OK…I began to see where I might had underestimated her abilities. So once the other students had caught up to her, I taught them all the same basic and detailed principles of video game design. For the Unit (and rubric), I had them create a video game with 10 level and at least 3 actions per level. After 4 weeks, all of my students had completed their 10 levels…except the girl. She had completed 40 levels.
More importantly, once others saw her work, they were asking her how she made her character do certain things and she would TEACH them. Bottom line…I totally miscalculated her ability. I took past events and simply assumed that learning code would be too much for her. Boy was I wrong. I caught up with her parents a few months later and they had told me that they had installed the software we used in our classroom for video game design on her home computer and that she was designing away. How cool is that. A blessing that was almost lost because I didn’t expect more from here.

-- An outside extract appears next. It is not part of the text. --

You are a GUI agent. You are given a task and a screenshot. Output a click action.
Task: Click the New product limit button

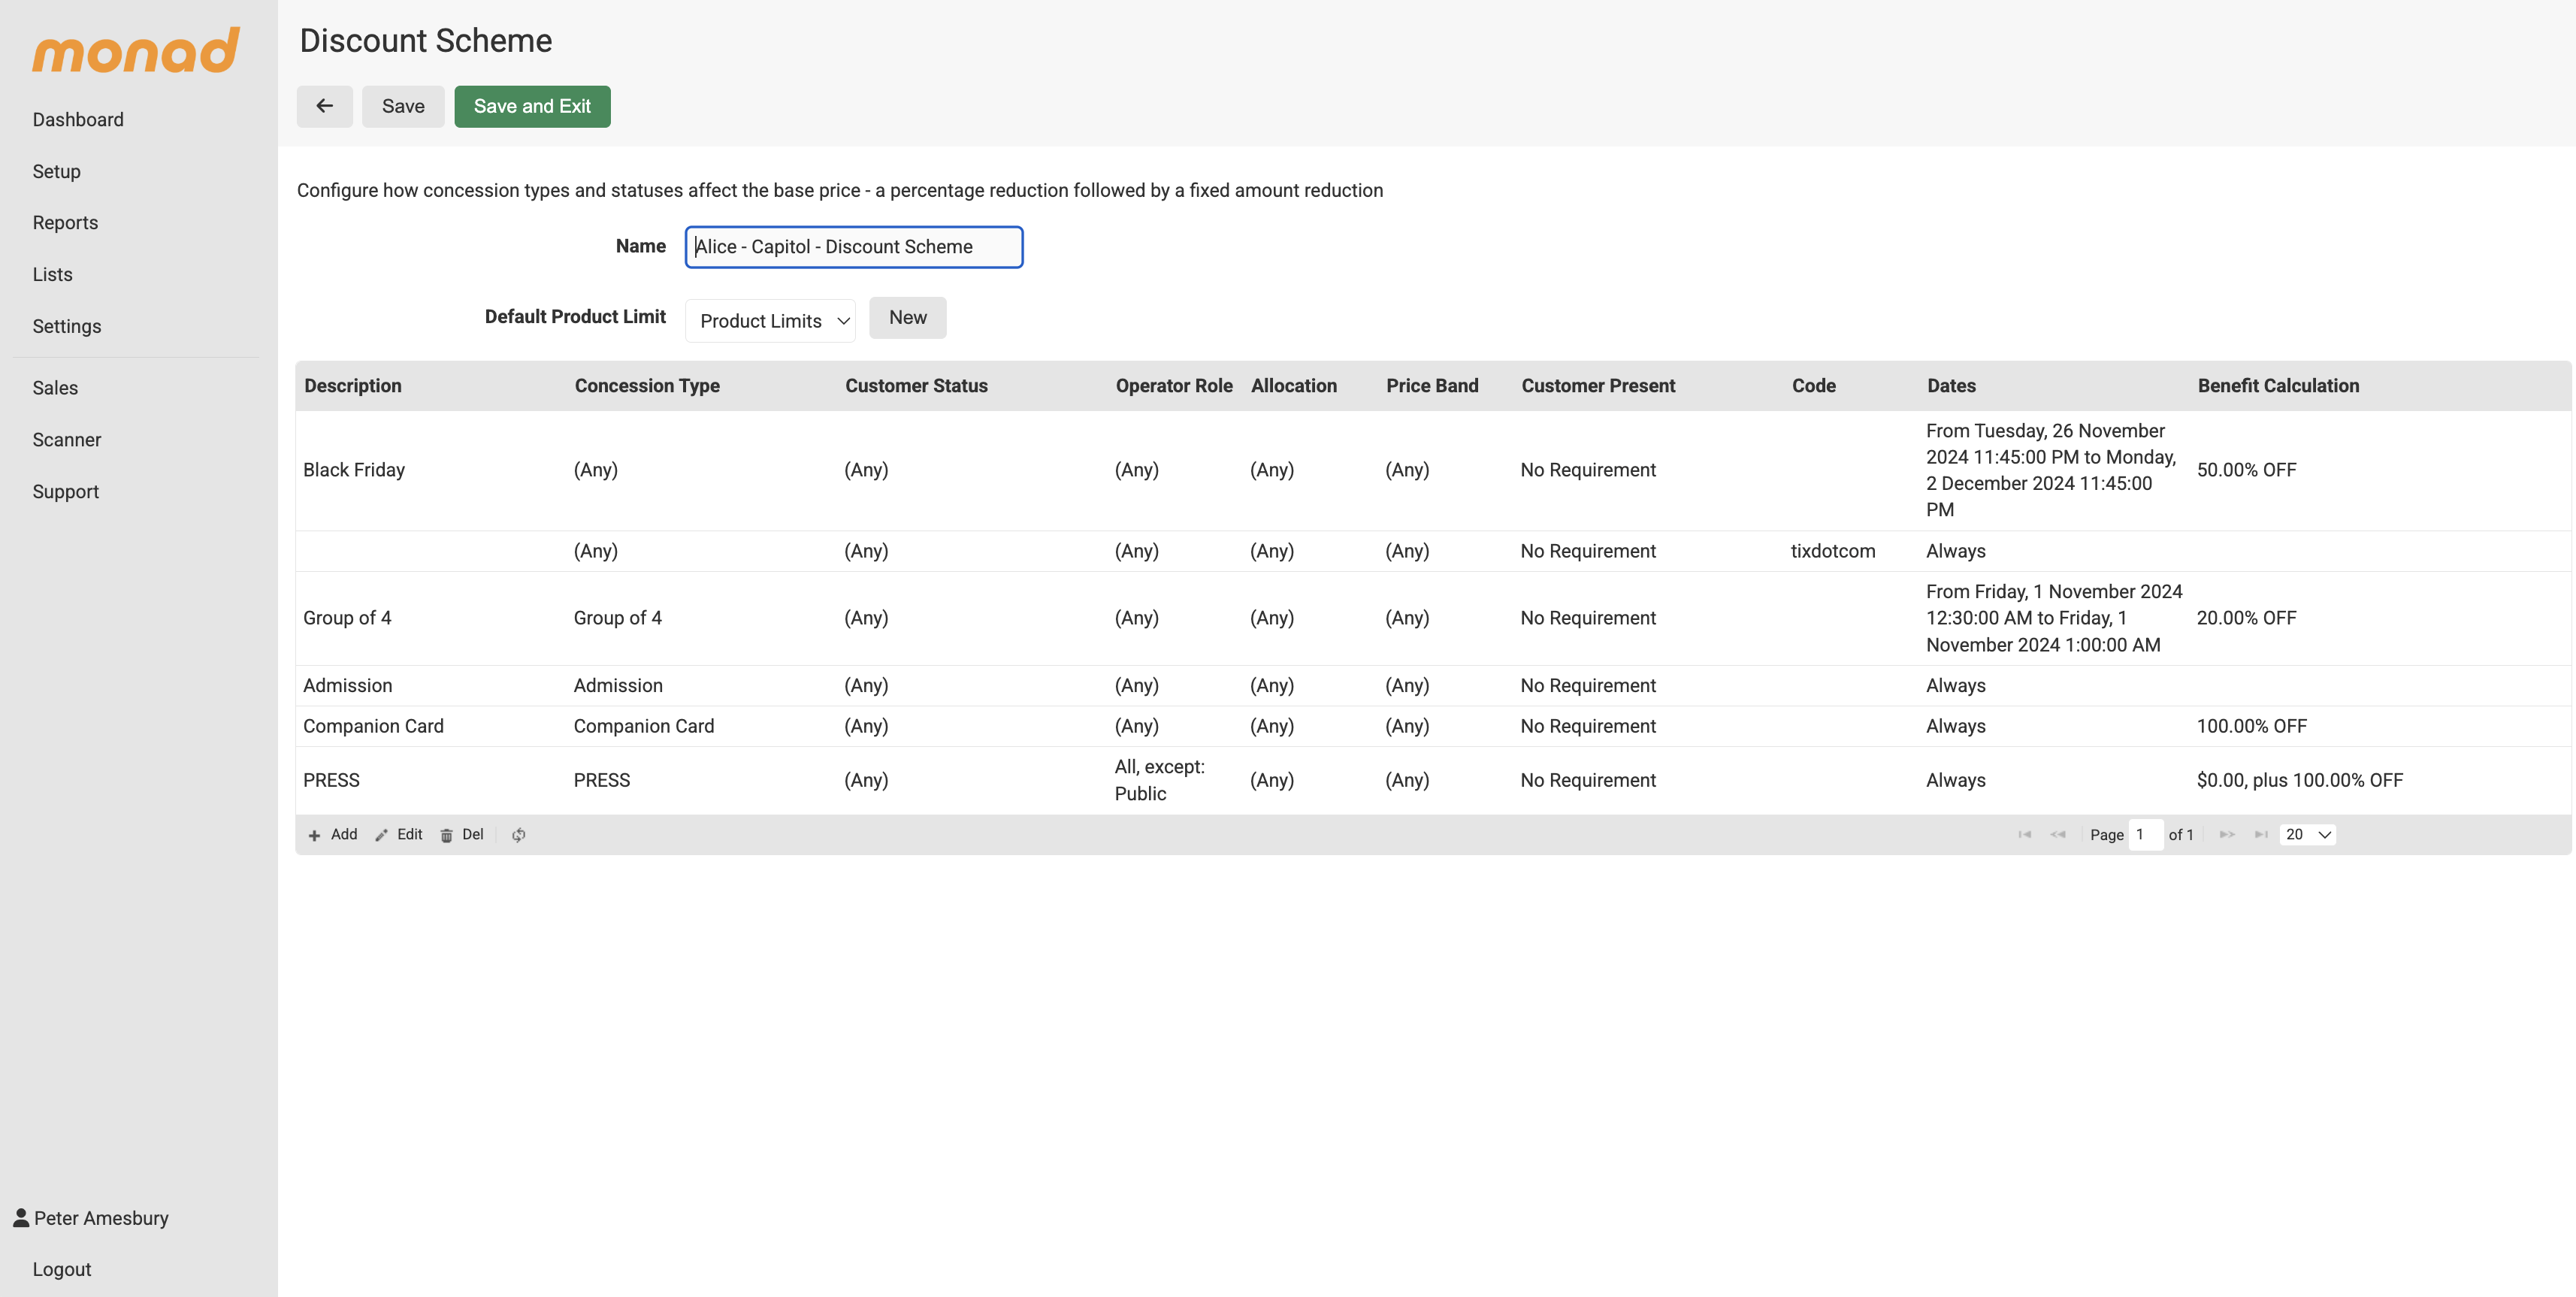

When deciding what a student can and can’t do, we definitely need to take into consideration what they’ve done in the past (it is a crucial part of the differentiation process), but we also need to at least give them a taste of the overall Unit goals. You will be surprised what students can and can’t do. Like the dancers and the table, they can accomplish more that we sometimes give them credit for.
Here are 3 steps to take to make sure we are expecting the most out of our students.
1) Challenge Them. Don’t assume you know what their abilities are, challenge them to see what they can actually do. You might be surprised. If you fear that a student won’t be able to handle unit objectives and you’ve already identified different assessment targets, then it’s not going to hurt to at least challenge them a little. You can always go back to your previously differentiated assessments if it is indeed to much for them to handle.
2) Model For Them. This is something we should be doing with all students, but especially with students that we expect more from. Be it a special needs student or a student who scores off the chart, we need to model our expectations. When I witnessed the dance girls flip that table over and maneuver it through the doors and halls at the events, I was amazed. I then found out that the dance director actually showed them how to get the table through various obstacles. She actually lifted the table with them the first few times to help them understand how to do it. Likewise, when I worked with my student and introduced those initial steps of video game design (after she quickly mastered character design) I actually showed her what to do from her computer. I hopped on and modeled the actions she needed to take to be successful. Student need to see us do the stuff we want them to do.
3) Support Them. Sometimes, all a student needs is to know that someone is in his/her corner. That there is somebody who believe in them. Sadly, statistics show that support isn’t something all students get at home. As teachers, we need to understand that we probably spend more time with our students per weekday than their parents do. That’s nobody’s fault, it’s just how it turns out. So we need to be there for support…cheering them on…picking them up…mentoring them…as much as possible. We are not a substitute for their parents, but we need to be there for moral (and educational) support.
Whether you are a first year teacher or an old guard veteran teacher, these basic steps will help as you strive to expect the most from your students. We should constantly be pushing them to discover their own boundaries. The very word “Student” comes from two words, “Studere” which mean applying and “Studium” which means painstaking application. Are your units, lessons, and rubrics designed to achieve painstaking application or simple application. Expect More!